Logam dasar lainnya di kompleks LME juga bergerak positif. Aluminium bertambah 0,3% menjadi USD2.655,50 dan nikel melonjak 1,2% menjadi USD17.930. Seng (zinc) meningkat 0,5% ke posisi USD3.163,50, timbal (lead) naik 0,6% jadi USD2.121 per ton, sementara timah turun 0,2% menjadi USD33.800.
"Naik adalah jalur resistance saat ini. Faktor teknikal mendukungnya, dan sentimen juga mendukungnya.
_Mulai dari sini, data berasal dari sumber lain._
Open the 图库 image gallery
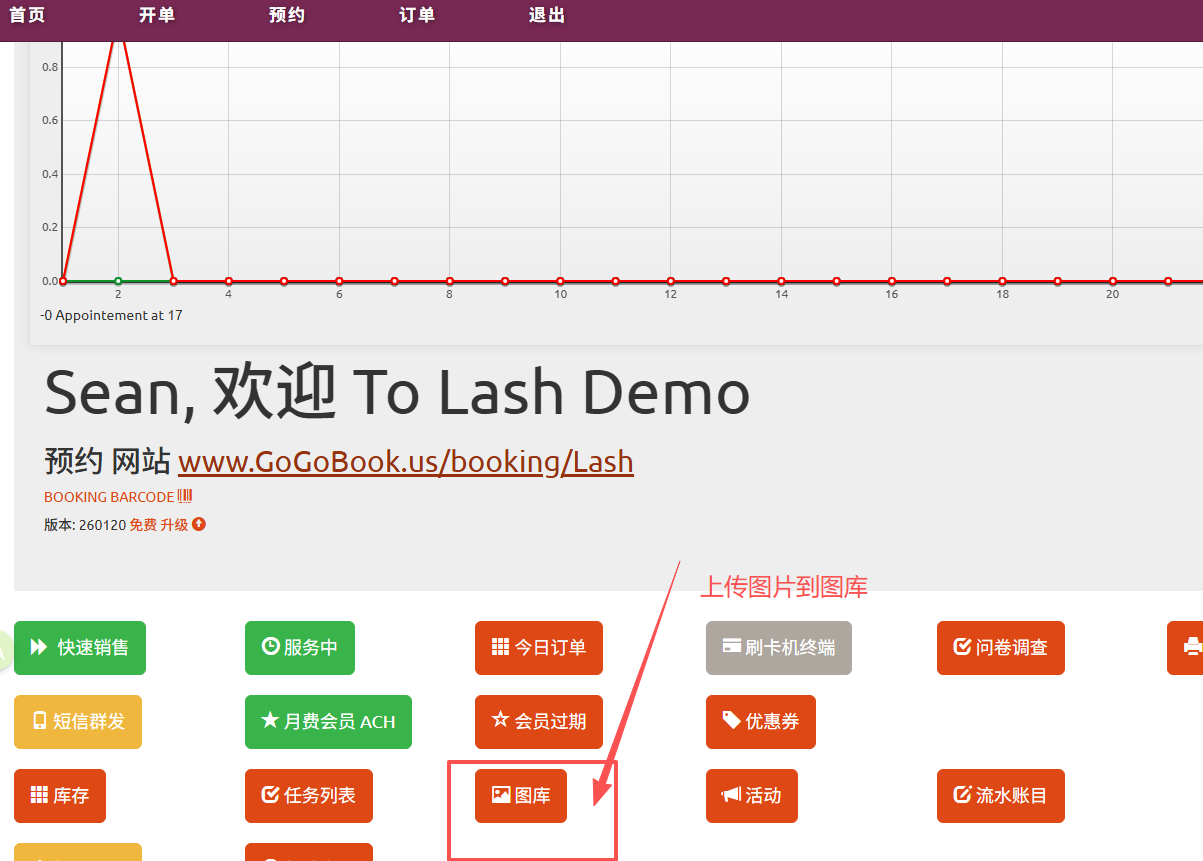Viewport: 1203px width, 861px height. point(521,796)
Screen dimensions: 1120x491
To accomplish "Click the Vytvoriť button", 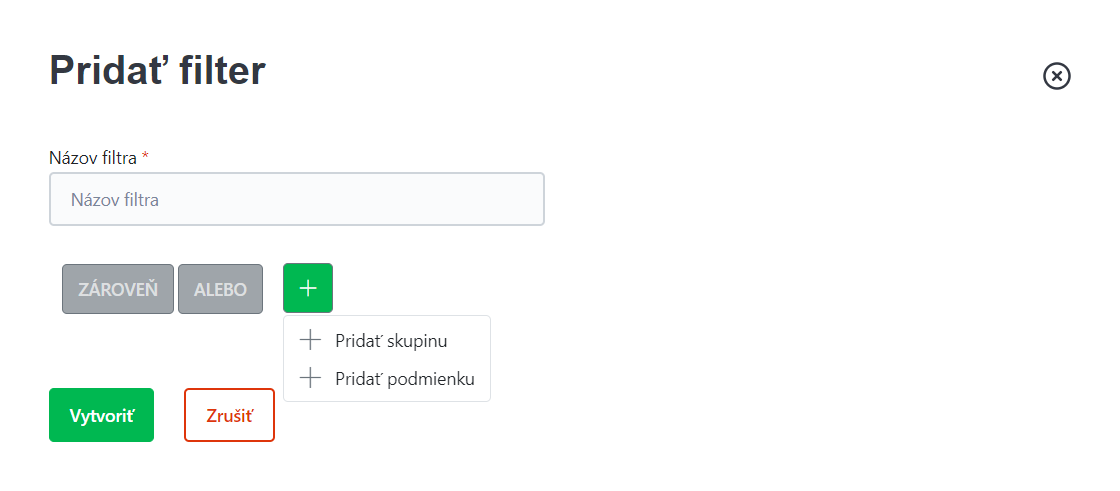I will click(101, 415).
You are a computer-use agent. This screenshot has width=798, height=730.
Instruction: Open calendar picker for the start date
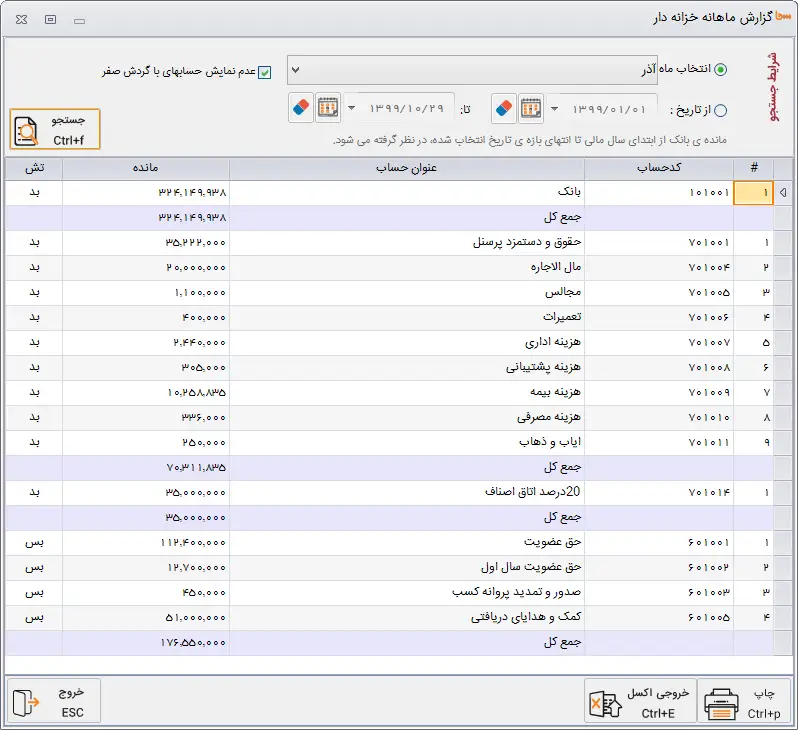pyautogui.click(x=532, y=107)
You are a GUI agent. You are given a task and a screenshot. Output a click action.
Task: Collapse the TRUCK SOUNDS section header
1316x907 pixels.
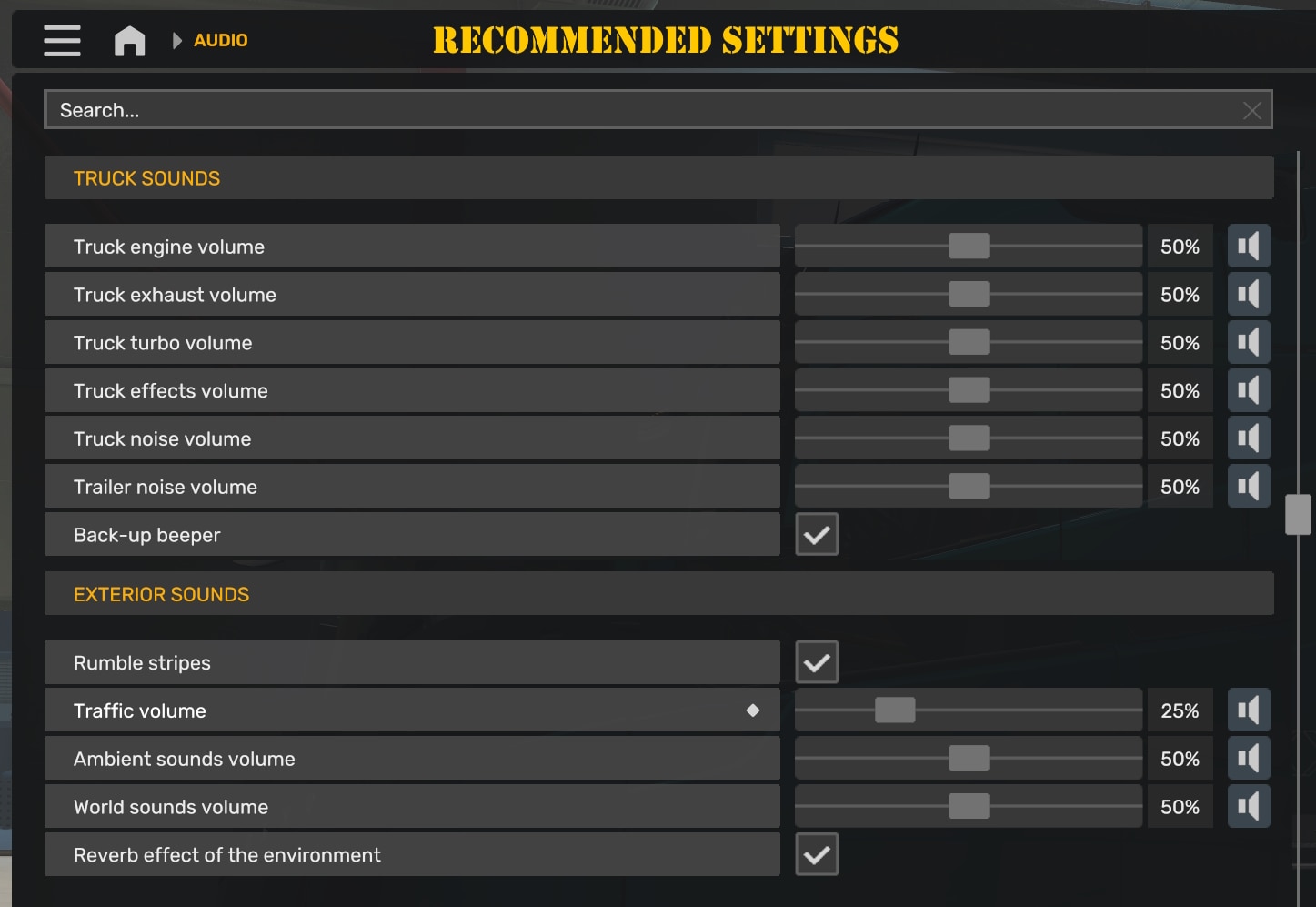658,178
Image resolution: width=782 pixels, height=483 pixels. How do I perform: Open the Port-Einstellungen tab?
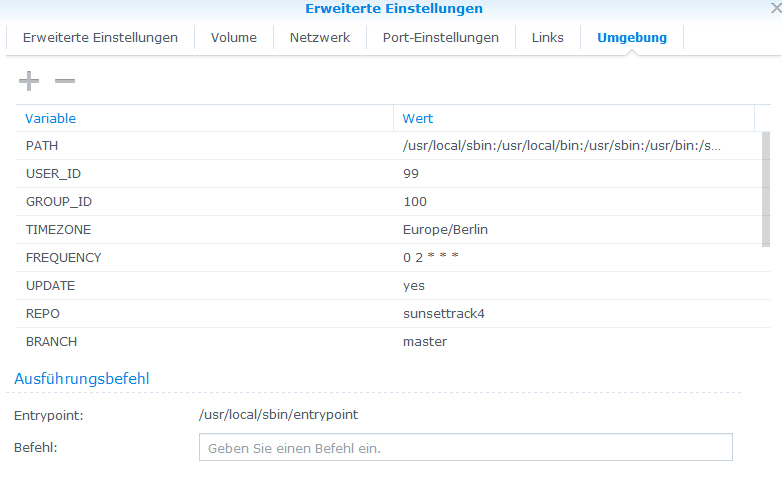pos(440,37)
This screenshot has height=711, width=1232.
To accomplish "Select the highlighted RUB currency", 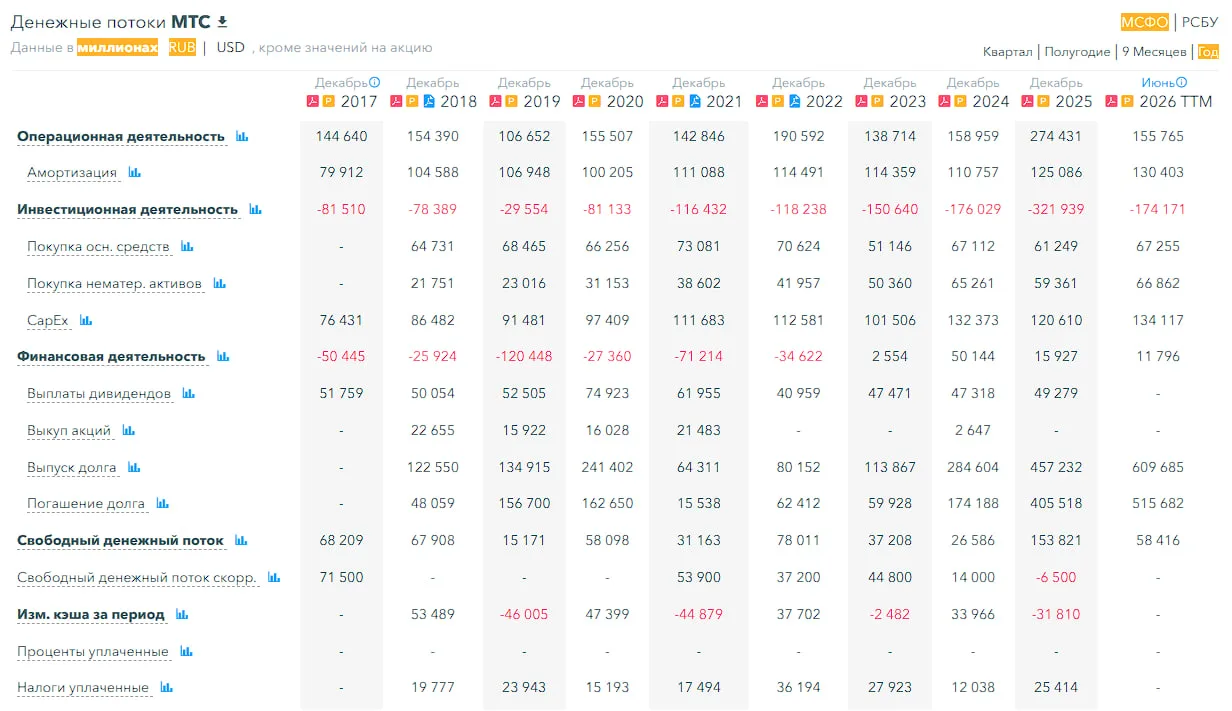I will tap(182, 47).
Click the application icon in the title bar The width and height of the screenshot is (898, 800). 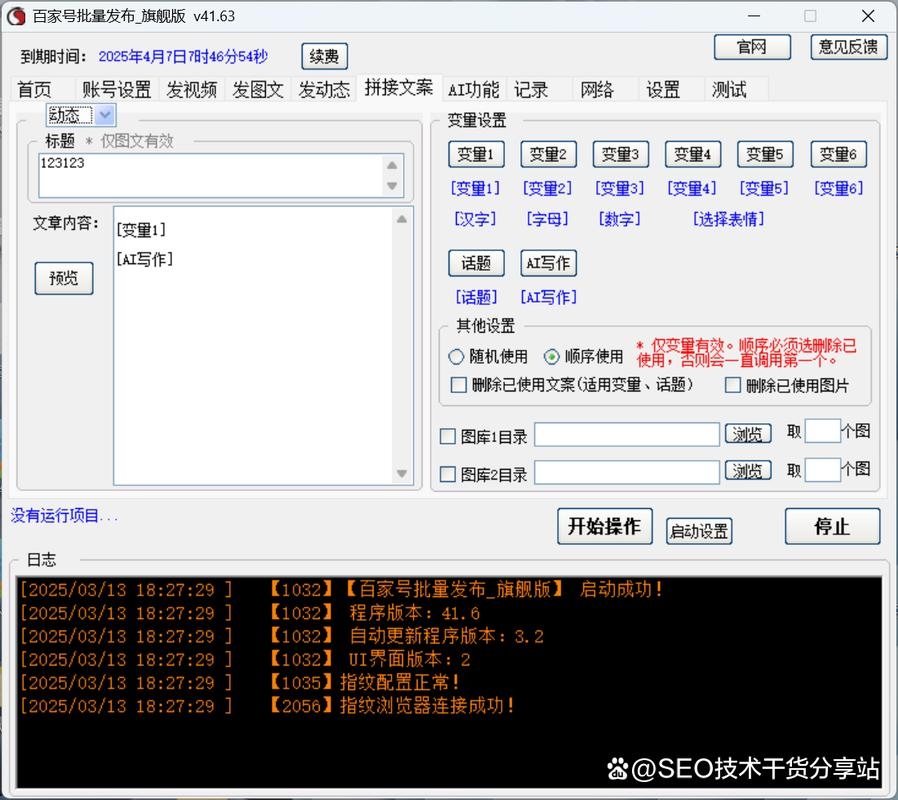click(17, 16)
Dan, jika Iran dan Israel terlibat dalam perang skala penuh, itu akan mendorong logam juga," kata seorang pialang.
Israel dan Amerika Serikat berjanji untuk membalas Iran setelah serangan rudal Teheran terhadap Israel minggu ini, yang meningkatkan kekhawatiran akan konflik lebih luas di kawasan tersebut dan melambungkan harga minyak.
Gangguan pasokan minyak dari Timur Tengah--kawasan penghasil utama--akan meningkatkan biaya produksi dan pengangkutan banyak komoditas termasuk logam.
China meluncurkan serangkaian kebijakan untuk mendorong pertumbuhan ekonomi, mulai dari memangkas suku bunga hingga memotong suku bunga hipotek dan melonggarkan pembatasan pembelian rumah.
China menyumbang setengah dari konsumsi logam dunia.
Volume perdagangan pada sesi Rabu relatif tipis karena China dan India--salah satu pasar logam dengan pertumbuhan tercepat di Asia-- tutup untuk libur nasional. Harga logam yang lebih tinggi juga dapat menghambat permintaan fisik.
Diskon kontrak seng tunai LME atas kontrak tiga bulan mengetat menjadi USD28,48 per ton, Selasa, diskon terkecil sejak 2 Mei.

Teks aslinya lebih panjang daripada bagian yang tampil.